Sepanjang konferensi, paranoia anti-pemerintah dan misinformasi mengenai kebijakan pandemi semakin meluas. Ahli biologi Rutgers, Bryce Nickels, yang menuduh para ilmuwan melakukan “hoax” karena menyimpulkan dalam makalahnya pada tahun 2020 bahwa COVID kemungkinan besar berasal dari penyebaran alami virus dari hewan melalui perdagangan satwa liar di Tiongkok, bukan melalui pengujian laboratorium mengenai asal mula COVID bahwa “pandemi ini disebabkan oleh penelitian yang ceroboh dan kecelakaan laboratorium”.

Nickels mencemooh bahwa para ilmuwan di balik penelitian semacam itu “memiliki tanggung jawab yang besar atau rasa bersalah tertentu.”

Saya bertanya kepada Bhattacharya apakah komentar seperti Nickels dan Neumer konsisten dengan keinginan untuk menghilangkan perdebatan tentang COVID yang “disengaja… untuk menghancurkan orang-orang yang tidak sependapat dengan Anda.” Dia tidak menjawab.

Levin mengatakan kepada saya melalui email bahwa “meninjau kembali kebijakan pandemi, dengan memanfaatkan masukan dan data, adalah topik yang berharga untuk dipelajari,” dan menurutnya “kita dapat belajar lebih banyak dari penyelidikan ini jika kita menyusunnya berdasarkan pertanyaan dan bukti.” Siapa yang benar?”

Informasi palsu

Beberapa presenter memberikan informasi palsu. Misalnya saja Scott Atlas, peneliti senior di Stanford’s Hoover Institution dan mantan penasihat COVID pada pemerintahan Trump, yang menyerang kebijakan lockdown akibat pandemi dan para pendukungnya karena lockdown “gagal menghentikan kematian, menghentikan penyebaran – itulah datanya.”

Tapi ini adalah kesalahan kategori besar. Tidak ada yang berpendapat bahwa lockdown akan menghentikan penyebaran COVID atau “menghentikan kematian”. Hal ini secara konsisten digambarkan sebagai kebijakan untuk memperlambat penyebaran dan kematian yang diakibatkannya, untuk meringankan beban fasilitas dan staf layanan kesehatan dalam waktu yang cukup lama sehingga memungkinkan mereka untuk melawan pandemi ini – “meratakan kurva” adalah kata kuncinya.

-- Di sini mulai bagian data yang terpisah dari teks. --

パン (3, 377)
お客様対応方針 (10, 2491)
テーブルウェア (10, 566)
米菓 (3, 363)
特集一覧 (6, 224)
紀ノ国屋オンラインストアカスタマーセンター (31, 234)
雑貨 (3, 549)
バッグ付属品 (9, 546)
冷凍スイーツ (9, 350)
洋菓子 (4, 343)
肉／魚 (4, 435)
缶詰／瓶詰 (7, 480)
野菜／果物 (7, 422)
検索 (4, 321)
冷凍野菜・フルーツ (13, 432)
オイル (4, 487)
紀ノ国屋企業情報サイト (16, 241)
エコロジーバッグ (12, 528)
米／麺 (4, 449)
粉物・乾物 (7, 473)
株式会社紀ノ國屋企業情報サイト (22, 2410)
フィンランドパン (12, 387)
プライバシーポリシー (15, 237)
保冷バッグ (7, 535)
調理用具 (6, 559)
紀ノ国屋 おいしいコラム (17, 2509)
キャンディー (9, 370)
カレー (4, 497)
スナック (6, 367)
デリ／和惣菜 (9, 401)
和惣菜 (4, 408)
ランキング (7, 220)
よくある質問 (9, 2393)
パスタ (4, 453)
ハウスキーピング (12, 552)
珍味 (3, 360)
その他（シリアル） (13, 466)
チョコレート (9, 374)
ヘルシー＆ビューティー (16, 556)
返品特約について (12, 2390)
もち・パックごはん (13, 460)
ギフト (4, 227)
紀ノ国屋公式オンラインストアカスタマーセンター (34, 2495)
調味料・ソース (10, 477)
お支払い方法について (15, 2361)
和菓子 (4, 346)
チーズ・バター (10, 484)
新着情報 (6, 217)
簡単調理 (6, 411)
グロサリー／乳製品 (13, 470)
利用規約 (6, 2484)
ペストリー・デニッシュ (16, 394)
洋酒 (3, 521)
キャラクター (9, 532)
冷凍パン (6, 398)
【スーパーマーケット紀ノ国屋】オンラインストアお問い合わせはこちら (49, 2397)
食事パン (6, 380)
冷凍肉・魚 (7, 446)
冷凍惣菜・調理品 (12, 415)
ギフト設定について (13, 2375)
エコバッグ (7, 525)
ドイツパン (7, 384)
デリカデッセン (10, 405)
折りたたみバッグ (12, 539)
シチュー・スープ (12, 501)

Dan seiring berjalannya waktu mereka berhasil melakukannya.

Kemudian Marty Macari, seorang ahli bedah ternama di Universitas Johns Hopkins, yang selama pandemi berulang kali meramalkan bahwa pandemi akan segera berakhir karena kekebalan alami, dan terus-menerus dikejutkan dengan munculnya gelombang baru secara berturut-turut. varian COVID yang mematikan.

Macari mengatakan pada panel pembukaan bahwa dia merasa frustrasi karena, ketika data mengenai dampak sosial dari penutupan pemerintahan dirilis, dia “tidak tertarik untuk mengevaluasi” apa yang merupakan “intervensi kesehatan masyarakat terbesar dalam sejarah modern.”

Tapi ini salah. Analisis intervensi sosial berdasarkan data telah muncul bahkan pada masa-masa awal pandemi, termasuk simposium multidisiplin yang disponsori oleh Stanford pada musim gugur tahun 2021 yang akan menampilkan 54 pakar dari akademisi, kesehatan masyarakat, dan pemerintah.

Hingga saat ini, dampak medis, kesehatan masyarakat, dan sosial dari pandemi dan kebijakan pandemi telah menjadi subjek penelitian yang berkelanjutan—menurut laporan ahli epidemiologi Stanford, John P.A. Ionannidis mempresentasikan lebih dari 700.000 artikel oleh hampir 2 juta peneliti hingga saat ini dalam pidato penutupnya di konferensi tersebut.